Steve, what in your view is a "selv-ish" descriptor that the Bible applies to God?

Before we answer the question, let’s establish the framework.

a) Tuggy already thinks the Father is a divine self. So that’s a premise which he himself supplies.

b) In addition, this is how Tuggy has defined selfhood in response to me:

Sure you do - this is a rough, vague concept we all have. It is a thing which is conscious (yes, of self as well as other things), which can act for a reason (can choose, has a will), which is intelligent (has knowledge), and which can engage in friendship.
But it seems that he wants to deny the one God to literally be a self. If so, he goes hard against the Bible, throughout. God knows, acts, gets mad, makes and carries out plans, stands in an I-thou relationship to Jesus, as well as to disciples of Jesus. Further, I’m willing to bet that like just about all Christians, he interacts with God as a self to a self.

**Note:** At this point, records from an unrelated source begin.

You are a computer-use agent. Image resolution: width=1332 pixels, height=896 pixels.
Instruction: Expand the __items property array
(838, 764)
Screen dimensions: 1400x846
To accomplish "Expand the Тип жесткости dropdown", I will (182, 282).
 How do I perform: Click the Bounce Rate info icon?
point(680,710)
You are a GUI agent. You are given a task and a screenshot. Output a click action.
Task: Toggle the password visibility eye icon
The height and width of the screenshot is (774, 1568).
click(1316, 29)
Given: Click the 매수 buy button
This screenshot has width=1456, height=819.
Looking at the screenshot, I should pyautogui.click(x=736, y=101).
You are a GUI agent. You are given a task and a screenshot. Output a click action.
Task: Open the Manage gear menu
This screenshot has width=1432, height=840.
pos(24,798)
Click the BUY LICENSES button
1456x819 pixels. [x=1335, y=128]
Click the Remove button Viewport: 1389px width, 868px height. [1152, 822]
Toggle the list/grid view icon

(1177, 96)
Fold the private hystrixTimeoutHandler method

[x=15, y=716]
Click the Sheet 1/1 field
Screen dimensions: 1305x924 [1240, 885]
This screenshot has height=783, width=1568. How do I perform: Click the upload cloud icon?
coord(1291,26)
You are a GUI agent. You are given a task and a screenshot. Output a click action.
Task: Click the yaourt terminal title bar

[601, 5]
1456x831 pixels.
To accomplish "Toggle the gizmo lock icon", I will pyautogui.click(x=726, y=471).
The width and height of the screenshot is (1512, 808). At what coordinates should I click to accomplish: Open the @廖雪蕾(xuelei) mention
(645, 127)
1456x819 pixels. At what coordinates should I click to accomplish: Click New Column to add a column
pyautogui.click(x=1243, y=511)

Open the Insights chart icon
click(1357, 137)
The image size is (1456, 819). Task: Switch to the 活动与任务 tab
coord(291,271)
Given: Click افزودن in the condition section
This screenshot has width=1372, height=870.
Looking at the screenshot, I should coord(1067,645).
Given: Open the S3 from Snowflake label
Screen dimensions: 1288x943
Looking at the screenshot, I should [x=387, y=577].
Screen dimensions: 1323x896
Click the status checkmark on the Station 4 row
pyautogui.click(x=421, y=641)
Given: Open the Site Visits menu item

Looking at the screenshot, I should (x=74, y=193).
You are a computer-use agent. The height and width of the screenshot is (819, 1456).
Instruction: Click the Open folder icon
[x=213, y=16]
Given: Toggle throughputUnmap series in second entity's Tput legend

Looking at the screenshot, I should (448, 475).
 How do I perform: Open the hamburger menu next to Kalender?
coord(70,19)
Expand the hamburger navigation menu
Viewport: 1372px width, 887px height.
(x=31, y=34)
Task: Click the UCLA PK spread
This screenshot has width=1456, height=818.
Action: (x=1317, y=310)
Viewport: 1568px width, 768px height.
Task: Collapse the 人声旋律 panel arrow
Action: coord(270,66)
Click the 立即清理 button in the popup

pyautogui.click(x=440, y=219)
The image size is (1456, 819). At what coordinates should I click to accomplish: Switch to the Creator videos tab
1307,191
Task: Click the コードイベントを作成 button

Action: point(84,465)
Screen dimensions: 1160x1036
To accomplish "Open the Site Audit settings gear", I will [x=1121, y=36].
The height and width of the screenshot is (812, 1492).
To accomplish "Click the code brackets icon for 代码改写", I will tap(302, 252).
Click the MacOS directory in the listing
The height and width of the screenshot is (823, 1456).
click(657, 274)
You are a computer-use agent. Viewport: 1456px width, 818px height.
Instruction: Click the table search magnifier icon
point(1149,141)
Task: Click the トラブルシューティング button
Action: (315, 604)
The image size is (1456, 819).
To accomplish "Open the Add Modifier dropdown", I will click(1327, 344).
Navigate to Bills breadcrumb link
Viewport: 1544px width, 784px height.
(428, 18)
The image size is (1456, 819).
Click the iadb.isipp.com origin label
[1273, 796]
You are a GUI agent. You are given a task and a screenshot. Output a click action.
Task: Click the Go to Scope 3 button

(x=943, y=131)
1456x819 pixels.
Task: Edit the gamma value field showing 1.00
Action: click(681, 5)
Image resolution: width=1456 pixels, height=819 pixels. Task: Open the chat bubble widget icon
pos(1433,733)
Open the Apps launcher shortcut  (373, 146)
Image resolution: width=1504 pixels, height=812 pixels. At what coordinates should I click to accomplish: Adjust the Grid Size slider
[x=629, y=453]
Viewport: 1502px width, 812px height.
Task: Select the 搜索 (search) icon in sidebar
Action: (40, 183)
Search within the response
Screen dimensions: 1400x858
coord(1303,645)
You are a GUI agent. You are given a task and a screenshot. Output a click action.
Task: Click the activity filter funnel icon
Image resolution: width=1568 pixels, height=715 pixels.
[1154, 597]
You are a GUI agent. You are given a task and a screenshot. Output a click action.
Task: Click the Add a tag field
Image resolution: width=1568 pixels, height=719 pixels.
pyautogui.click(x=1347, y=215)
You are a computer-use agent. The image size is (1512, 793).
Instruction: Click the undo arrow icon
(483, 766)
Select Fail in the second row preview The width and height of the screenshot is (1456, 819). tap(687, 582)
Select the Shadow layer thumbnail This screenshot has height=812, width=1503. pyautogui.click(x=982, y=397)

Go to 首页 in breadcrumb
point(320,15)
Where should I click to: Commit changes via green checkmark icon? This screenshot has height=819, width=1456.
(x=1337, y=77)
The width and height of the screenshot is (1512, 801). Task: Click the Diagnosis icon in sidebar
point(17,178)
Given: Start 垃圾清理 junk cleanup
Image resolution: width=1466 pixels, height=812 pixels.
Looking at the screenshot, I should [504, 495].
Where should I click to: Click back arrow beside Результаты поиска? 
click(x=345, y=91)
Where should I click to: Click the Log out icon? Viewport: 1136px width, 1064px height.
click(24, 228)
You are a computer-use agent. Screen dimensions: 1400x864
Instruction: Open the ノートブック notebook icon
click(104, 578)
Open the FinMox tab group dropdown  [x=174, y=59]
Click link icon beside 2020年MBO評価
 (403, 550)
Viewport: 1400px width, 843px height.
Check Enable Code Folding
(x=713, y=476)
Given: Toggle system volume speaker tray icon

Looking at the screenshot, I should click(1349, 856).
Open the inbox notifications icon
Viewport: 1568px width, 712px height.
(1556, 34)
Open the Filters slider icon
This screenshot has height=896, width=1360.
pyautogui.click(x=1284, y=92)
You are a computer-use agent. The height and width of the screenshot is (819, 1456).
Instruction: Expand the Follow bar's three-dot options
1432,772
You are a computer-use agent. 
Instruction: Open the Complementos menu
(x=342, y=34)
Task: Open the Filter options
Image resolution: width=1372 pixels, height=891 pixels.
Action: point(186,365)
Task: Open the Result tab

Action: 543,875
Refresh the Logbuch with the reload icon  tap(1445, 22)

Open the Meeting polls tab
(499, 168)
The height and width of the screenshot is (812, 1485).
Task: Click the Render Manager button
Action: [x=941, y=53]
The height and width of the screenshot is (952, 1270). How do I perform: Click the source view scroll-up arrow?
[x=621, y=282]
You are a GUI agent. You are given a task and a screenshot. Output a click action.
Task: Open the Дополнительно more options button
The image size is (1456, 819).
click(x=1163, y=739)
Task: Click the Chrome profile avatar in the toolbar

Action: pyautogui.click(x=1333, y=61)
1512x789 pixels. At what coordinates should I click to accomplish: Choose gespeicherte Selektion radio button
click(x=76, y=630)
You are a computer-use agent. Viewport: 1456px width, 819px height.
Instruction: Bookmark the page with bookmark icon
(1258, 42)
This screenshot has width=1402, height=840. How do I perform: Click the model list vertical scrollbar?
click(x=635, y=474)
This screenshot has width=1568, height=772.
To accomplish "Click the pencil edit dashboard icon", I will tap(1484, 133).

So that’s another premise which Tuggy himself supplies. Keep in mind that I’m responding to Tuggy on his own terms.

i) Let’s apply his own criterion of selfhood to a party other than the Father. Jesus makes the following statement in Revelation:

And all the churches will know that I am he who searches mind and heart, and I will give to each of you according to your works (Rev 2:23).

Given Tuggy’s definition, that makes Jesus a self.

ii) But that’s not all this passage implies about Jesus.

a) To begin with, Jesus is casting himself in the role of the Final Judge. Yet that’s a paradigmatically divine prerogative. Because God is our Creator, we are ultimately answerable to God.

b) Moreover, this prerogative is grounded in the omniscience of Jesus. So we have a divine prerogative grounded in a divine attribute.

And that’s a logical connection. God’s omniscience is one of the attributes that qualifies him to judge sinners. He can judge sinners because he enjoys exhaustive knowledge of what we think, say, and do.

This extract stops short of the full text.